Quest'anno si ripeterà la partecipazione straordinaria della Confraternita di San Pietro e del Gruppo Storico di Ferrania, che rievocheranno, prima della messa delle ore 11, il trasporto della reliquia delle Sante Spine a Montechiaro. Saranno inoltre presenti le Confraternite di Cassinelle, di Terzo e di altri paesi della zona ed il Corpo Bandistico Cassinese "Francesco Solia", dal maestro Stefano Oddone. Alle ore 12 circa, arrivo della minimaratona e premiazione dei migliori classificati nelle diverse categorie.
Il pomeriggio è dedicato all'allegria e al divertimento oltre che, naturalmente, alla gastronomia, senza dimenticare però la cultura e il folclore. Presso l'attrezzata e funzionale area turistica realizzata con il contributo dell'Unione Europea e con il concorso di Comune, Comunità Montana "Alta Valle Orba Erro Bormida di Spigno" e Pro Loco (presto sarà disponibile il nuovo ostello della gioventù, mentre è già completa la copertura in ferro battuto della pista da ballo) si potrà assistere a dimostrazioni e vendita di prodotti tipici.

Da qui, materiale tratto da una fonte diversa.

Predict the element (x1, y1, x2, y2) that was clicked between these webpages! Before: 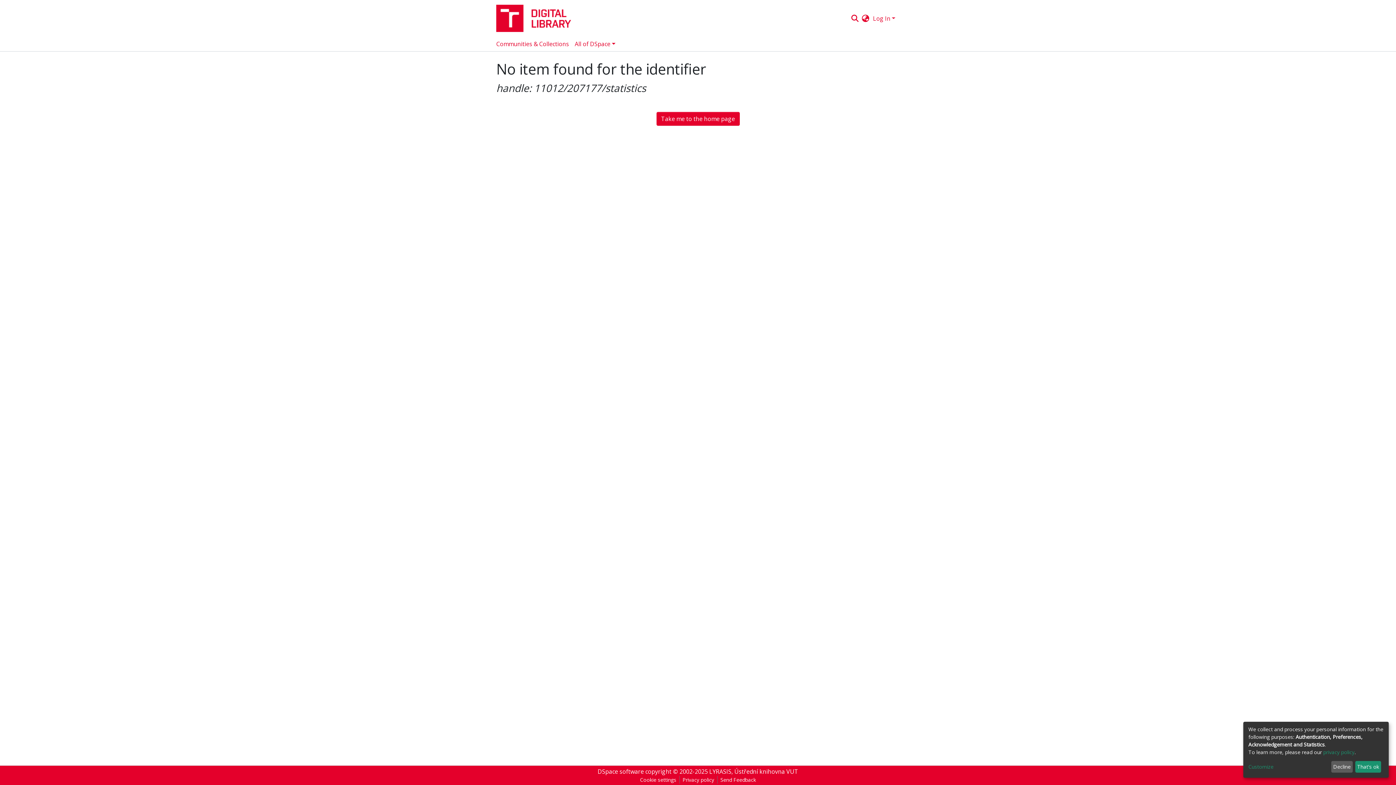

A partire dalle ore 15,30 la Pro Loco darà il via alla distribuzione dei panini con le acciughe, accompagnati naturalmente dal buon vino delle colline di Montechiaro.
I produttori di formaggette, vino, miele e di altre specialità locali avranno l'occasione per vendere i loro prodotti ed eseguire dimostrazioni dal vivo.
Non ci saranno problemi di parcheggio, perché il Comune ha attrezzato una vasta area a fianco del campo sportivo che dovrebbe contenere una buona parte dei visitatori.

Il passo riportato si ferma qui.